Dabei ist Luxemburg ein wohl eher ungewöhnlicher Standort für den Online-Marktplatz. Obwohl sich das Land gerne als Logistikzentrum sieht, betreibt Amazon von hier aus keinen Vertrieb und keine Lagerhallen. Die vielen Mitarbeiter sind hierzulande in „Europazentrale-Funktionen“ tätig. Dazu zählen sehr unterschiedliche Bereiche wie etwa Softwareentwicklung, Engineering, Account-Management, Data-Science, maschinelles Lernen, Produkt- und Programmmanagement, Cloud-Entwicklung oder Lösungsarchitektur.

„Aufgrund seiner Lage im Herzen Europas eignet sich Luxemburg besonders gut als Standort für unsere paneuropäischen Logistik- und Lieferketten-Teams sowie für Mitarbeiter in regionalen und globalen Funktionen“, hebt der Konzern in seinem Bericht zum 20. Geburtstag hervor.

 
  Screenshot: aboutamazon.eu/

Seine ersten ständigen Büros hatte Amazon in Luxemburg in den Vierteln Grund und Clausen. „Wir liebten es, an solch schönen, historischen Orten zu sein, aber wir wuchsen so sehr, dass unsere Büros nicht mehr alle unterbringen konnten“, so der Konzern weiter in einem Bericht zur Feier seines 20. Geburtstags in Luxemburg. Der aktuelle Unternehmenscampus, bestehend aus sieben Gebäuden, befindet sich auf Kirchberg.

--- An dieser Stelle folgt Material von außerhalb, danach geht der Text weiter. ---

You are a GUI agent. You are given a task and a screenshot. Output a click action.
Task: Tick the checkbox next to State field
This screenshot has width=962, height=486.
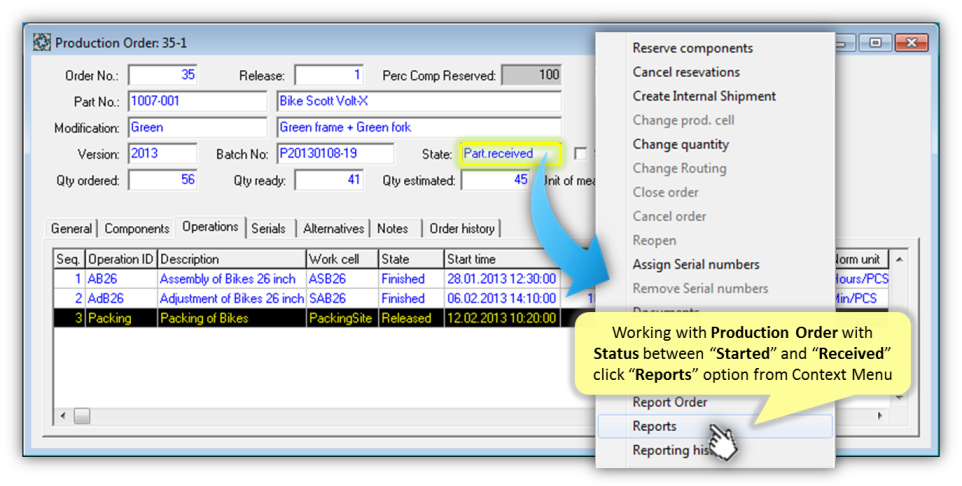click(x=581, y=154)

6,6 Milliarden Euro investiert

„Wir sind stolz auf das Geschäft, das wir hier in den letzten 20 Jahren aufgebaut haben“, so Jorrit Van der Meulen, Vice President, Amazon Stores, im Rahmen der 20-Jahr-Feier. „Wir fühlen uns geehrt, Luxemburg unser Zuhause in Europa zu nennen. (…) Wir freuen uns darauf, gemeinsam eine glänzende Zukunft aufzubauen.“ Zwischen 2010 und 2022 hat Amazon, eigenen Angaben zufolge, mehr als 6,6 Milliarden Euro in Luxemburg investiert, davon mehr als 1,5 Milliarden Euro allein im Jahr 2022, einschließlich Infrastruktur und Mitarbeitervergütung.

Auch hebt der Konzern sein Engagement für die Gemeinschaft in dem Bericht hervor. Beispielsweise habe man im September 2022 zwei Kooperationen mit der Universität Luxemburg bekannt gegeben: eine Fünfjahresvereinbarung zur Unterstützung von Forschungsprojekten für Abschlussarbeiten am Luxembourg Centre for Logistics and Supply Chain Management der Fakultät für Rechts-, Wirtschafts- und Finanzwissenschaften sowie eine Zusammenarbeit zur Nutzung von AWS-Prozessoren in der High-Performance-Computing-Forschung.

Bleibt noch zu erwähnen, dass die EU-Kommission einst unzufrieden mit der Besteuerung von Amazon in Luxemburg war. Sie wollte, dass Luxemburg für die Jahre 2006 bis 2014 insgesamt Steuern in Höhe von 250 Millionen Euro nachfordert. Dagegen klagten Amazon und Luxemburg. Die Forderung wurde letztendlich vom Europäischen Gerichtshof zurückgewiesen. Das Gericht erklärte den Beschluss der Kommission für nichtig.